Lunching Alone

One of my goals this year is to get more comfortable doing things alone, and to find my independence. Of course, I enjoy going out with friends and family, however I don’t want to feel like I can’t do something or go somewhere just because my friends or family may be unavailable to join me. I’ve always had that mindset, and it can feel very limiting. But really, the only one holding me back in those situations is myself.

So, I decided to try going for lunch on my own, which I never thought I’d be capable of doing. I was definitely a bit strategic in the restaurant I chose, but I think it’s okay to go with a comfortable option when trying to step out of your comfort-zone! I decided to go to An Chay because…

  • I’ve been there a lot, so it feels very familiar and comfortable to me
  • The guy who is always working recognizes my friends and I, so it’s nice to know I’ll see a friendly face
  • It’s a pretty small restaurant, and has a pretty quiet and calm atmosphere, even if it’s a busier time of day
  • I regularly see people eating alone there! So it feels normal for that restaurant

It wasn’t busy when I got there, so I was able to get a table right away without having to stand around waiting. I picked a table facing the windows so I could people-watch while I ate. Having my back to the restaurant was kind of nice as well, because I felt like I was in my own little world. I did bring a book to read while I sat and waited for my food, although I didn’t have to wait long, so I didn’t get too much reading done. But it was nice to have something to do other than scroll through my phone.

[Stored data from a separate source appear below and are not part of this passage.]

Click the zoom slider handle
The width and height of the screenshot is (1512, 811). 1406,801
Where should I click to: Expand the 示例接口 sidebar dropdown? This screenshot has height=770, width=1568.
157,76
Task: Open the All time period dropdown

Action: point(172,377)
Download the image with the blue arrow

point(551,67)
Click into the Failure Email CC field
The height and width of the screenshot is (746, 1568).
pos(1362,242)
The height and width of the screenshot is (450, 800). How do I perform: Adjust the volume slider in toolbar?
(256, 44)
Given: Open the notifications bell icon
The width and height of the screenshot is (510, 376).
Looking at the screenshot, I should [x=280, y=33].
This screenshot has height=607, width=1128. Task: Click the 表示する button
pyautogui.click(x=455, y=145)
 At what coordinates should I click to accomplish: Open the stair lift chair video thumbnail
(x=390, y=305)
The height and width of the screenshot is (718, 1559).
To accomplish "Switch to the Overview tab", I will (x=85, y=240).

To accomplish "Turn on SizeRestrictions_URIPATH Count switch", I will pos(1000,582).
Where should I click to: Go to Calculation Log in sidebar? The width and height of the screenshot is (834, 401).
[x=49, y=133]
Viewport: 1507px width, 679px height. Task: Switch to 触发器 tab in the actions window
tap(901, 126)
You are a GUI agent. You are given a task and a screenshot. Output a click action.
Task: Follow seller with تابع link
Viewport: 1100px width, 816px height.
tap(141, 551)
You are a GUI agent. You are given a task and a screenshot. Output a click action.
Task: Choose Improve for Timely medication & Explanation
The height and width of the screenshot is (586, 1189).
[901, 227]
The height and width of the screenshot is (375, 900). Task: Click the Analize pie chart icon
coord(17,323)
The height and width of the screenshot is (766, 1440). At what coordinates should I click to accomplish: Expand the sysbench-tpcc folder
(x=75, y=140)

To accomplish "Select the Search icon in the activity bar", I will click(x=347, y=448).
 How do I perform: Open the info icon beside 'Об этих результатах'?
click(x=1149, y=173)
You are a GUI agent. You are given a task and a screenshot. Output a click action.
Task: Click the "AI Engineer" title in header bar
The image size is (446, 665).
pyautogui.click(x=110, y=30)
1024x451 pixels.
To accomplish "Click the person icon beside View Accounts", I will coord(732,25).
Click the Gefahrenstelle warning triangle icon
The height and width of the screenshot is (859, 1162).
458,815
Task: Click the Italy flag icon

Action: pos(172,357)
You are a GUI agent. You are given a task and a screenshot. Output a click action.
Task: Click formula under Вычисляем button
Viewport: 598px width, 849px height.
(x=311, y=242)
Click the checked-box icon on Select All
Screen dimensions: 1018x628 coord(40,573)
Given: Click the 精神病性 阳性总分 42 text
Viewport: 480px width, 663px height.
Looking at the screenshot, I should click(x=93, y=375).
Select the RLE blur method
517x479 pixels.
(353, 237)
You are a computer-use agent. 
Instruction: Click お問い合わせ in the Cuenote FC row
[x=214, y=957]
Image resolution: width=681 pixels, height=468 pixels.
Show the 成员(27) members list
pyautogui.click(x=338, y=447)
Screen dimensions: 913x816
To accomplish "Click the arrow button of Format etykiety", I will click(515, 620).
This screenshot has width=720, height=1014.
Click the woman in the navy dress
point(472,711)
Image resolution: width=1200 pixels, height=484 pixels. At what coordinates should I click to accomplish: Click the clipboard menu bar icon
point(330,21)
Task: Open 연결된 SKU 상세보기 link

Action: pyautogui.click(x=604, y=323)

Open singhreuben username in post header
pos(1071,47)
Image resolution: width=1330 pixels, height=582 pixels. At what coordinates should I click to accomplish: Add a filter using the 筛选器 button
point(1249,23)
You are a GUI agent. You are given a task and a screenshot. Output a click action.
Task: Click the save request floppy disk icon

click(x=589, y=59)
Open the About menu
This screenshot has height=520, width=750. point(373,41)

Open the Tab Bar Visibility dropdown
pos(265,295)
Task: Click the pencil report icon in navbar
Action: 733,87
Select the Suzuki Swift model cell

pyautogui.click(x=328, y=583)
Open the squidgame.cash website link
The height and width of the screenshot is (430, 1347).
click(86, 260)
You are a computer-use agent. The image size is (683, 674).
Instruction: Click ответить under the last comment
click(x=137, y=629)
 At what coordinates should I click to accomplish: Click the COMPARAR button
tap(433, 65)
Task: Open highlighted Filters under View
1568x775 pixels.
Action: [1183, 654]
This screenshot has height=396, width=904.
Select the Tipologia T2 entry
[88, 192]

I did feel a little bit self-conscious at one point, but I reminded myself that if I don’t think it’s odd when I see people eating alone, then other people probably don’t think it’s odd, either. And if they do, well, why should I care? Thankfully, the self-consciousness didn’t last long, and I was able to properly enjoy my food without my other sense taking over and making me feel uncomfortable.

Overall, I really enjoyed the experience! I’m starting to learn to enjoy and value the time I have with myself, and I think it’s really good to spend time alone every now and again. Do I still love going for food with my friends? Absolutely. But I also love being able to feel comfortable spending time with myself as a form of self-care, too. Plus, I don’t want to miss out on an opportunity to enjoy delicious food if people aren’t able to join me!

I’m also incredibly proud of myself for stepping out of my comfort zone and daring to go eat alone in a restaurant! I truly never thought I’d have the self-confidence to do this, and it was a very liberating experience for me.